WORK TASK A:
From the Goethe quotation in the book review excerpt, list every German phrase naming something that, according to that quotation, occurs nowhere among forms.
WORK TASK B:
Write the next few sentences of the book review excerpt, picking up after its final sentence.

*** EXTRACTED TEXT ***

The crux of Eva Geulen's Aus dem Leben der Form: Goethes Morphologie und die Nager can be found in a distinctive approach to a passage that every reader of Goethe's scientific writings is familiar with. The German language, according to Goethe, has "für den Komplex des Daseins eines wirklichen Wesens das Wort Gestalt. . . . Betrachten wir aber alle Gestalten, besonders die organischen, so finden wir, daß nirgends ein Bestehendes, nirgend ein Ruhendes, ein Abgeschloßenes vorkommt." Over the course of ten compact and densely argued chapters, Geulen shows that Goethe's morphological theory may have organic life as its focus, but it also presents a generalized theory of form. According to this [End Page 308] line of argumentation, organic life and its study exhibit, in exemplary fashion, attributes that are instructive beyond the scientific domain. Such an approach allows Geulen to suspend temporarily a number of standard interpretive questions: Are Goethe's Hefte zur Morphologie about nature or art? Are they literary or scientific? In the closing chapters of the book, Geulen returns to these all-tootempting questions, and introduces a number of bold theses worthy of serious debate.

*** DATASET SECTION ***

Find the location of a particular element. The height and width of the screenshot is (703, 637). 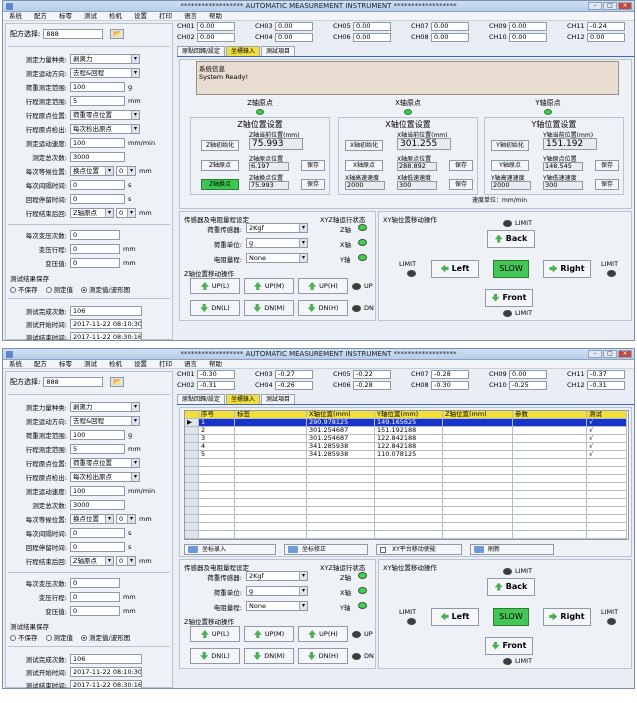

y-init-button: Y轴初始化 is located at coordinates (510, 146).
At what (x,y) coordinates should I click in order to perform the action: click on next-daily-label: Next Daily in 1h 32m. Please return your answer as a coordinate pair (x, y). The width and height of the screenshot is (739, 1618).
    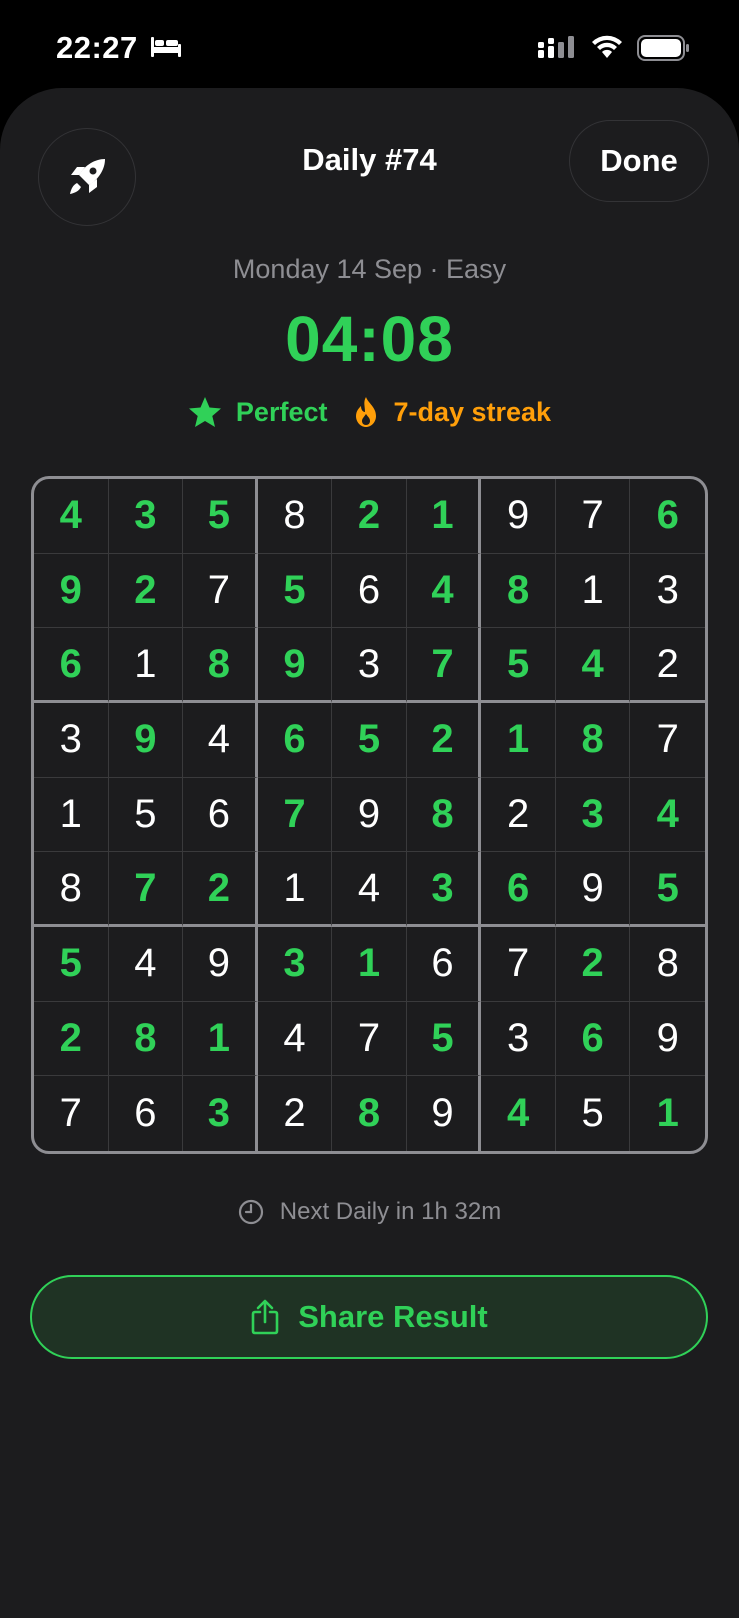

***

REPLY A:
ein Bestehendes, ein Ruhendes, ein Abgeschloßenes

REPLY B:
By restoring Goethe's morphology to its proper level of generality, Geulen's book aims to fulfill a number of desiderata. Aus dem Leben der Form offers a compelling and sophisticated interpretation of Goethe's morphology that can simultaneously lay the groundwork for a theory of form with broad analytic potential. A further goal of this impressive study is to demonstrate that Goethe's morphological theory is not just the object of study in the Hefte zur Morphologie, but also the principle embodied in their composition. To put it in the most rudimentary philosophical vocabulary, Geulen's book seeks to show the unity of the form and content of the periodical that Goethe published between 1817 and 1824. Hence, Goethe's morphological writings constitute, by argument and design, a concept of form that does not adhere to the boundaries between art and nature and that itself is neither exclusively literary nor scientific. Indeed, one of the great rewards of Geulen's book lies in the resemblances it draws out in Goethe's treatment of all four of these central categories.

This may sound like tall order for a diminutive volume, especially since its approximately 150 pages have as their center of gravity a rather inconspicuous section from the Hefte zur Morphologie. Geulen's book departs from and repeatedly cycles back to a review Goethe wrote of a volume of copperplate prints and two essays by Eduard d'Alton. As the penultimate contribution to the fourth and final notebook in the Hefte, the review of d'Alton's book on the "gnawers" becomes, in Geulen's hands, the prism through which diverse strands of Goethe's morphological thought are refracted. Peppering her interpretation with words and phrases lifted from the d'Alton review, Geulen even embodies, on a stylistic level, Goethe's artful appropriation of the review genre. Written with as much vigor as rigor, Geulen's book succeeds in persuading the reader that the seemingly peripheral gnawers hold a (but, as the author emphasizes, not the) central key to Goethe's morphological thought and, what is more, that this morphological thought is very much worth chewing on today.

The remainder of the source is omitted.